Initially, the Oracle-Microsoft service was only available in the U.S. East region (Ashburn, VA), however this month, Oracle announced its expansion to Toronto, London and Amsterdam.

The MESTEC example

Using two clouds to exploit the best features of each will become increasingly popular as enterprises transform IT to higher-value activities and eliminate operational overhead by shedding data centers in favor of cloud services. MESTEC, a UK-based provider of manufacturing execution systems (MES), is one such company recently profiled in diginomica that uses OCI for databases and Azure for Web apps. Derek du Preez's interview with MESTEC CTO Mark Carleton detailed its multi-cloud use case and concerns (emphasis added):

Carleton added that MESTEC’s primary concern about operating in a multi-cloud environment was performance - the company has always had its application and database in the same data centre. He said that this concern turned out to be unwarranted.

[ Quoting Carleton ] If we split those things apart, what’s that going to do for latency and performance? To our relief, and our surprise, we found that it behaved better over public Internet than our legacy infrastructure had in a single data centre. The benefits of the best of breed PaaS in those two environments far outweighs the disadvantages of having those things on different clouds.

Carleton noted that some workloads run five-time faster on the split-cloud architecture using the new interconnect than they do a private data center. He is also pleased with the autoscaling feature of Oracle’s database service and the fact that the interconnect is directly supported by Microsoft and Oracle, which eliminates the all-too-common finger-pointing when networking issues arise between two vendors.

My take

As enterprise adoption of cloud services evolved from one-off installations by test and development groups to being part of its core IT strategy, the need for more robust cloud networking became apparent.

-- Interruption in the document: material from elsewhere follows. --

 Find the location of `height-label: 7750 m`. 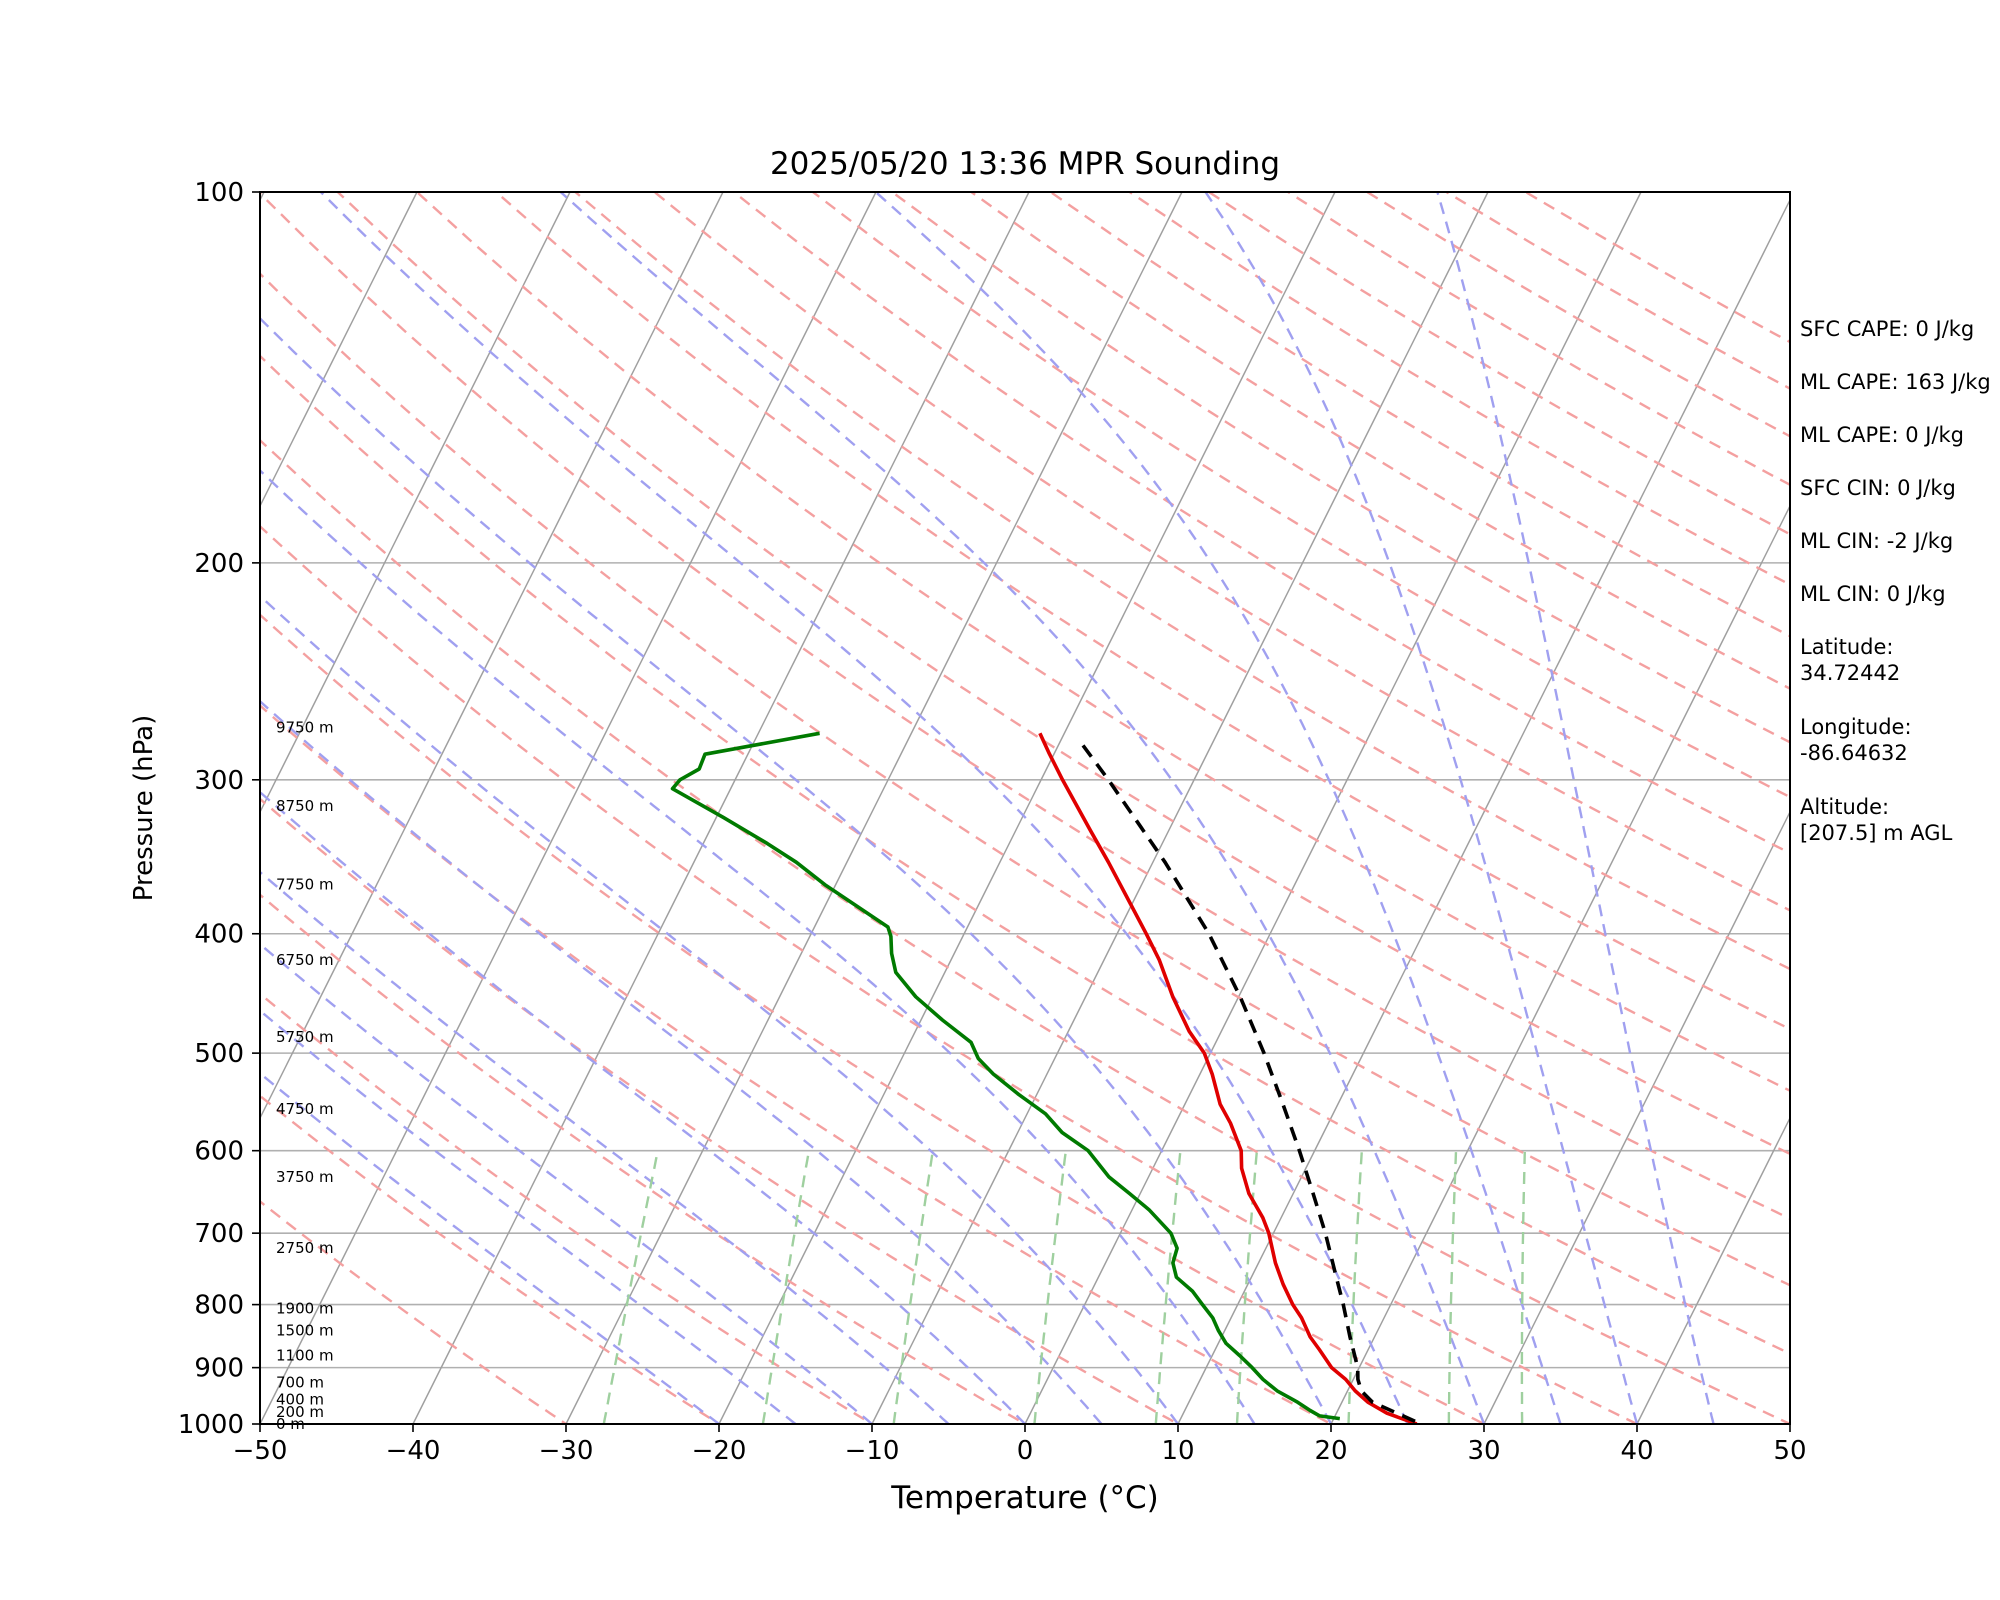

height-label: 7750 m is located at coordinates (305, 885).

During this transition, organizations with growing cloud footprints typically saw the limitations of baseline interconnects using VPNs over the public Internet and sought high-performance, predictable and secure alternatives. Cloud vendors responded with private circuits such as AWS Direct Connect, Azure ExpressRoute and Oracle FastConnect.

As enterprise cloud maturity increases to the point where enterprises synergistically use multiple clouds, cherry pick the best features from each and combine them into composite applications. At that point, organizations will face the realization that inter-cloud networking needs a speed-boost via private backend networks between providers. In this environment, services like the Oracle-Microsoft interconnect, along with other features of the partnership like federated single sign-on and cooperating support organizations, will become requirements for the remaining cloud providers.

It’s time for the major cloud vendors to lower their lock-in ambitions and embrace the multi-cloud needs of more and more enterprises. Universal network peering between clouds and supported private link services won’t just allow organizations to build composite applications using best-of-breed cloud services, but it will increase cloud competition. The result will be better products as cloud vendors improve their offerings to retain customers based on the merits of their services, not the friction of moving to a new supplier.